A king, named Magadha, once reigned in Rājagaha. His son married a rich merchant's daughter, but she, because she was barren, lost favour. Thereupon she pretended to be with child, and when her time drew near, she journeyed to her home with an old nurse who was in the secret. On the way she found a child deserted by its mother, and, greatly rejoicing, she claimed it as her own. The child was the Bodhisatta and was called Nigrodha. His father found for him two companions: Sakhā, son of a merchant, and Pottika, son of a tailor.
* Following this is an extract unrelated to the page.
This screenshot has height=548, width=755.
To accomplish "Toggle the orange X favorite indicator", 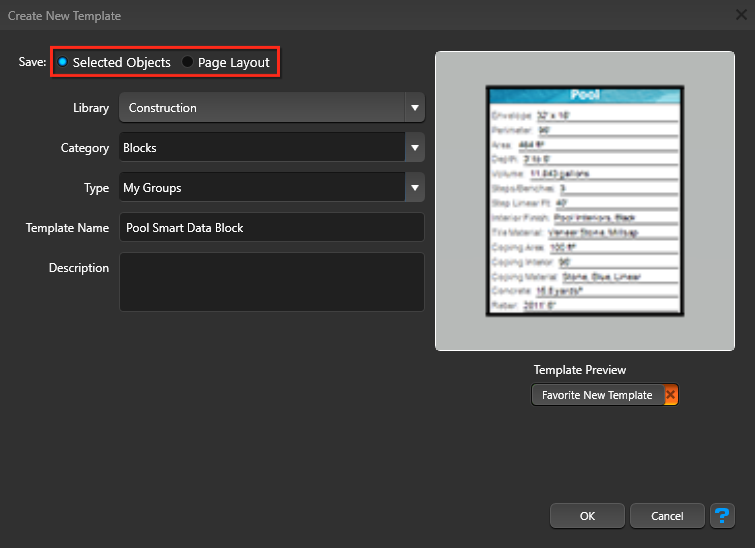I will 670,395.
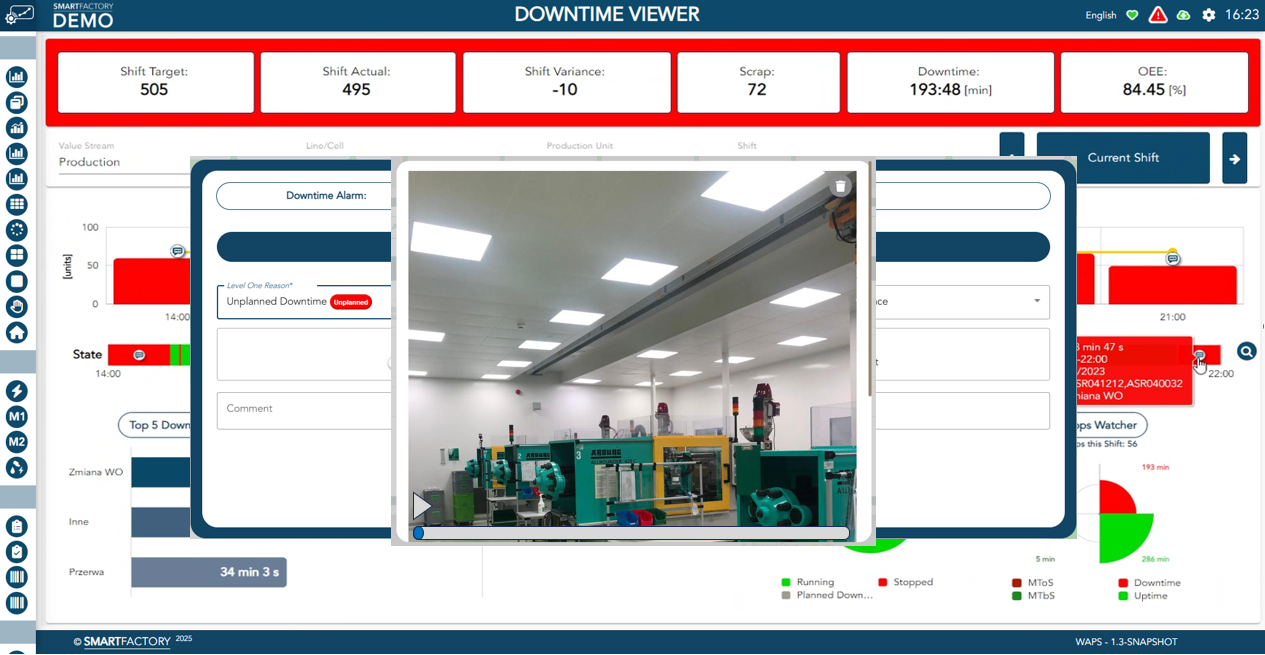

These three grew up together and were educated in Takkasilā. In the course of their travels, while his companions lay sleeping, Pottika heard a cock say that whoever ate its fat would become king, the flesh of its body commander in chief, and the flesh near its bone's treasurer. Pottika killed the cock, gave to Nigrodha the fat, to Sākha the flesh of the body, while he himself ate the flesh near the bones. Immediately after, men, in search of a successor to the throne of Benares chose Nigrodha, while the others accompanied him as commander in chief and treasurer. One day Nigrodha, wishing to have his parents near him, sent Pottika to fetch them from Rājagaha. On the way back he called at Sākha's house, but Sākha, who had a grievance against him for having given the cock's fat to Nigrodha, insulted him. When Pottika reported this to Nigrodha, he wished to have Sākha killed, but Pottika intervened on his behalf.
The story was related in reference to Devadatta's ingratitude. Sākha is identified with Devadatta and Pottika with Ananda. J.iv.37ff.